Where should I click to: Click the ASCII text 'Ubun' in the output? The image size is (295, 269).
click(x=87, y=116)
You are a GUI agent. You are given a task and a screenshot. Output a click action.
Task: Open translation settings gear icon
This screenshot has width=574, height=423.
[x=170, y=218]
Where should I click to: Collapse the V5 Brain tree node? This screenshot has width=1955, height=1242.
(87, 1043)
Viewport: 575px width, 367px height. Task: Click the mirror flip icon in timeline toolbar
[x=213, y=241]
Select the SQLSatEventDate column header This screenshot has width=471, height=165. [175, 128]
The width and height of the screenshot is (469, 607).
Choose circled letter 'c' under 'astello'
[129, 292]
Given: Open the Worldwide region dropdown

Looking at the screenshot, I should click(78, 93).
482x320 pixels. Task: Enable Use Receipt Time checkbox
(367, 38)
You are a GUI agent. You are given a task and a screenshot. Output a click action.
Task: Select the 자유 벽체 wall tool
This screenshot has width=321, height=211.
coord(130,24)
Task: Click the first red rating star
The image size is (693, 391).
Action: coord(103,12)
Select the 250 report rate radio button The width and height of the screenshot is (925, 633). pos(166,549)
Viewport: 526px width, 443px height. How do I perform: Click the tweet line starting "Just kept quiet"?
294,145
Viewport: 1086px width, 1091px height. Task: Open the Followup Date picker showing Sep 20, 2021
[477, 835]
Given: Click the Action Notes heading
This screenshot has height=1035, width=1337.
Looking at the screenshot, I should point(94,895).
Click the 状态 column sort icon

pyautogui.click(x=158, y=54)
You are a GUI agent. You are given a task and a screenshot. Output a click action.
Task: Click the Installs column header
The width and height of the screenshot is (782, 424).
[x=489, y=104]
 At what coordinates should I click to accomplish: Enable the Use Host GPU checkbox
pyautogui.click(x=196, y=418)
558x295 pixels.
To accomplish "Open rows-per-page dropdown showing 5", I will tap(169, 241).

------

Directions for this task ->
Copy exactly the line containing "Given: Click the Action Notes heading" and every line after it, ending with the last line of the records above.

Answer below ->
Given: Click the Action Notes heading
This screenshot has height=1035, width=1337.
Looking at the screenshot, I should point(94,895).
Click the 状态 column sort icon

pyautogui.click(x=158, y=54)
You are a GUI agent. You are given a task and a screenshot. Output a click action.
Task: Click the Installs column header
The width and height of the screenshot is (782, 424).
[x=489, y=104]
 At what coordinates should I click to accomplish: Enable the Use Host GPU checkbox
pyautogui.click(x=196, y=418)
558x295 pixels.
To accomplish "Open rows-per-page dropdown showing 5", I will tap(169, 241).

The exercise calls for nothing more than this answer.